Tak bisa menahan dukanya, Ezra menangis sekuat yang ia bisa.
“Jadi, dimana anakku dan Okta?” tanya Ezra setelah lelah menangis.
“Di kamarnya. Sedang tidur.”
Ezra mengernyit bingung.
“Okta memberiku hak menamainya.” Alex tersenyum tulus pada Ezra. “Jovanka Innez.”

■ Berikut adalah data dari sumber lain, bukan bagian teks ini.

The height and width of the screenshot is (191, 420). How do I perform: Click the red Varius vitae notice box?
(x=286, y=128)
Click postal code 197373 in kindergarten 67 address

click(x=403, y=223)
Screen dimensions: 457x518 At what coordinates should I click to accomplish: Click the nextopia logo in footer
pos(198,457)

Tangis Ezra pun kembali pecah. Pantas saja selama ini ia begitu menyayangi Innez. Gadis kecil itu anaknya. Darah dagingnya. Okta mengabulkan keinginannya.
.
.
Pukul 7 pagi, Innez bangun dari tidurnya. Ia lumayan terkejut saat melihat Alex ada di sampingnya. Ia pun membangunkan Alex.
“Om Alexi nginep di rumah Innez?” tanya bocah itu dengan raut wajah senang.
“Iya. Sekarang kamu mandi dan siap-siap. Pakai baju yang bagus. Kita bakal pergi ke tempat seseorang.”
Ezra, Anita, Alexi dan juga Innez yang ada di gendongan Ezra tiba di sebuah pemakaman. Berjalan masuk beberapa belas langkah, mereka akhirnya sampai di sebuah pusara. Tiga orang dewasa tadi pun langsung meneteskan air mata. Orang yang sangat mereka sayangi sudah terbaring di sana.
“Ayah, ini makam siapa?” tanya Innez. “Loh? Kenapa Ayah, Ibu sama Om Alex nangis?”
Ezra berjongkok dan mengusap nisan di sana. ‘Aku mencintaimu, Okta. Selamanya.’ Ezra berucap sungguh dalam hati.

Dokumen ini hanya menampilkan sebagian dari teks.